North America Western Asia Holdings, (NAWAH) is an investment firm founded in 2011.  It was established by Hyatt Hotels executive chairman Thomas Pritzker and former Pentagon official Paul Brinkley to build businesses in the Middle East, Central Asia and North Africa.

NAWAH currently has two primary business units based in Iraq. NAWAH Port Management and NAWAH Supply & Distribution, both are designed to help service the growing supply chain needs of a country with a rising demand for improved logistics.

NAWAH Business Units

NAWAH Port Management
NAWAH Port Management (NPM) operates a modernized, containerized berth at the Port of Basra (also known as Al Maqal Port). Located in the heart of urban Basra and less than 100 km from several of Iraq's largest oil and gas fields, the Port of Basra is ideally situated to offer superior ease of access to commercial centers as well as the major oil and gas developments in Iraq.

NAWAH Supply & Distribution
NAWAH Supply & Distribution (NSD) is the exclusive distributor in Iraq for MRC Global, the largest global distributor of pipe, valve, flange, fitting and other oil-related product and equipment needs of the world's leading oil companies operating in Iraq. NSD's operational headquarters is in a highly secure complex situated in Zubair, ensuring the rapid transportation of goods to the oil fields that surround it.

Modernizing the Port of Basra

NAWAH announced in early October 2012 that it had entered into a 10-year, $14 million agreement with Iraq's Ministry of Transportation and General Company for the Ports of Iraq to modernize the Port of Basra.

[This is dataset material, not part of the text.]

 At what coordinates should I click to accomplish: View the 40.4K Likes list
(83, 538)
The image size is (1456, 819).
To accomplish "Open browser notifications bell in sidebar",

The project, completed in October 2014, in record time, saw the construction of a 20,000 square meter lay down yard and a new administrative headquarters as well as being equipped with a Liebherr 180 Mobile Harbor Crane and a Liebherr 645 Reachstacker.

History and Leadership

Thomas Pritzker and Paul Brinkley met while Brinkley was the Deputy Undersecretary of Defense leading the Task Force for Business and Stability Operations, the Department of Defense agency tasked with drawing investors first to Iraq and later Afghanistan.  At the Task Force, Brinkley recruited dozens of American business executives to tour Iraq and Afghanistan, including top officials at Honeywell, IBM, and Boeing.  Several firms later made investments in those countries.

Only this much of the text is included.